Data extracted from a collection
○ ○ ○ ○ ○

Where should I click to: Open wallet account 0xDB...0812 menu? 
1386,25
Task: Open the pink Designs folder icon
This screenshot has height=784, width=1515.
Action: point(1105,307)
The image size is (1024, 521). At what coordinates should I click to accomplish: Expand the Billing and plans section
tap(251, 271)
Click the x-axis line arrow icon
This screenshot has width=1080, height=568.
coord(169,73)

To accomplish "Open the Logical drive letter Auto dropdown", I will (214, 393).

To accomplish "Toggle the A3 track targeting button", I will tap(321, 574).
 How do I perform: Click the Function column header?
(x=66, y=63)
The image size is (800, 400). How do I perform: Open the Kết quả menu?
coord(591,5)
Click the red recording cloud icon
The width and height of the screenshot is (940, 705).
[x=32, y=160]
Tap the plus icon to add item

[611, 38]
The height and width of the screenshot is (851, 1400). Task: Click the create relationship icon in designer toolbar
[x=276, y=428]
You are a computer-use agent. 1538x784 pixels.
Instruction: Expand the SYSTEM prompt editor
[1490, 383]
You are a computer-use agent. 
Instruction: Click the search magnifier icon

○ ○ ○ ○ ○

- **Problem to work on**
Reproduce all of the items above word for word.

- **Solution for this task**
Where should I click to: Open wallet account 0xDB...0812 menu? 
1386,25
Task: Open the pink Designs folder icon
This screenshot has height=784, width=1515.
Action: point(1105,307)
The image size is (1024, 521). At what coordinates should I click to accomplish: Expand the Billing and plans section
tap(251, 271)
Click the x-axis line arrow icon
This screenshot has width=1080, height=568.
coord(169,73)

To accomplish "Open the Logical drive letter Auto dropdown", I will (214, 393).

To accomplish "Toggle the A3 track targeting button", I will tap(321, 574).
 How do I perform: Click the Function column header?
(x=66, y=63)
The image size is (800, 400). How do I perform: Open the Kết quả menu?
coord(591,5)
Click the red recording cloud icon
The width and height of the screenshot is (940, 705).
[x=32, y=160]
Tap the plus icon to add item

[611, 38]
The height and width of the screenshot is (851, 1400). Task: Click the create relationship icon in designer toolbar
[x=276, y=428]
You are a computer-use agent. 1538x784 pixels.
Instruction: Expand the SYSTEM prompt editor
[1490, 383]
You are a computer-use agent. 
Instruction: Click the search magnifier icon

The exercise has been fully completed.